» Task prompt
In the records below, pick out all lines containing the word "button".

» Task data
-- Opening Marker --

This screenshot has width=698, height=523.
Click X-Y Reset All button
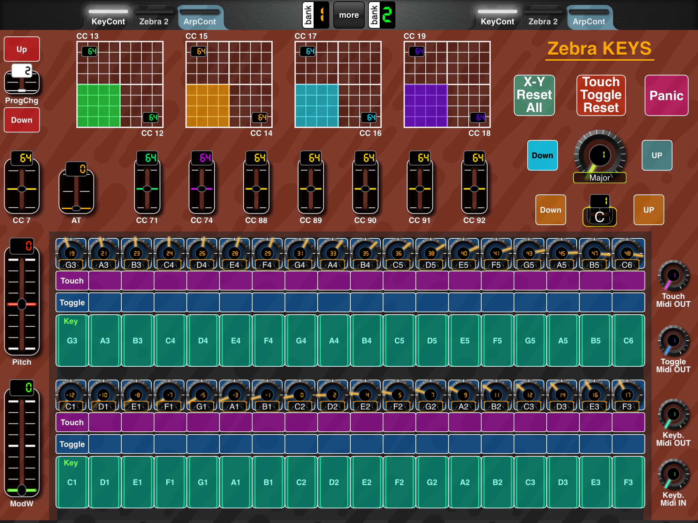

-- Closing Marker --
-- Opening Marker --

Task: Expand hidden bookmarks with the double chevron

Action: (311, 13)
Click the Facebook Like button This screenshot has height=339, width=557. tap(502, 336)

-- Closing Marker --
-- Opening Marker --

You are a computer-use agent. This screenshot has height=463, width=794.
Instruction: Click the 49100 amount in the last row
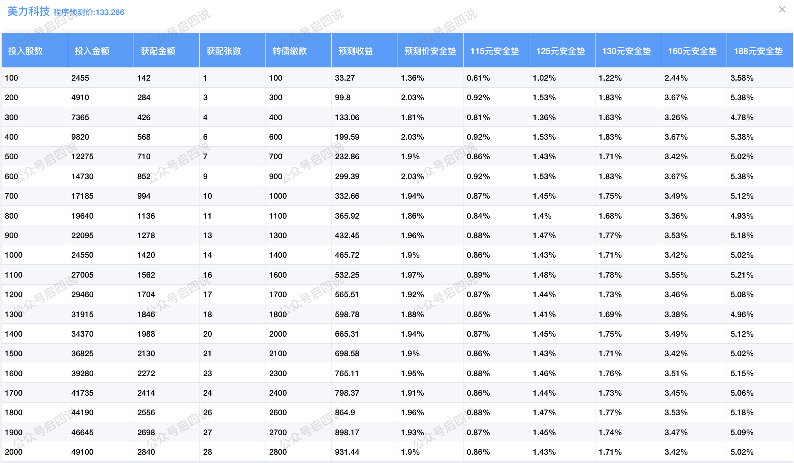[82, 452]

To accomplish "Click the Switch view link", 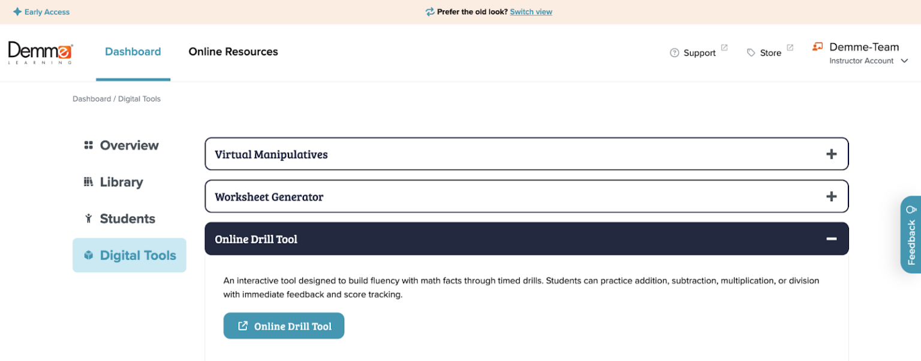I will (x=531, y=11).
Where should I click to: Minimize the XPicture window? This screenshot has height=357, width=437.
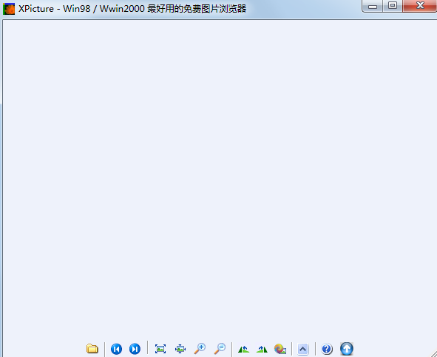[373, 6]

-- Closing Marker --

» Answer to this problem
Click X-Y Reset All button
Click the Facebook Like button This screenshot has height=339, width=557. tap(502, 336)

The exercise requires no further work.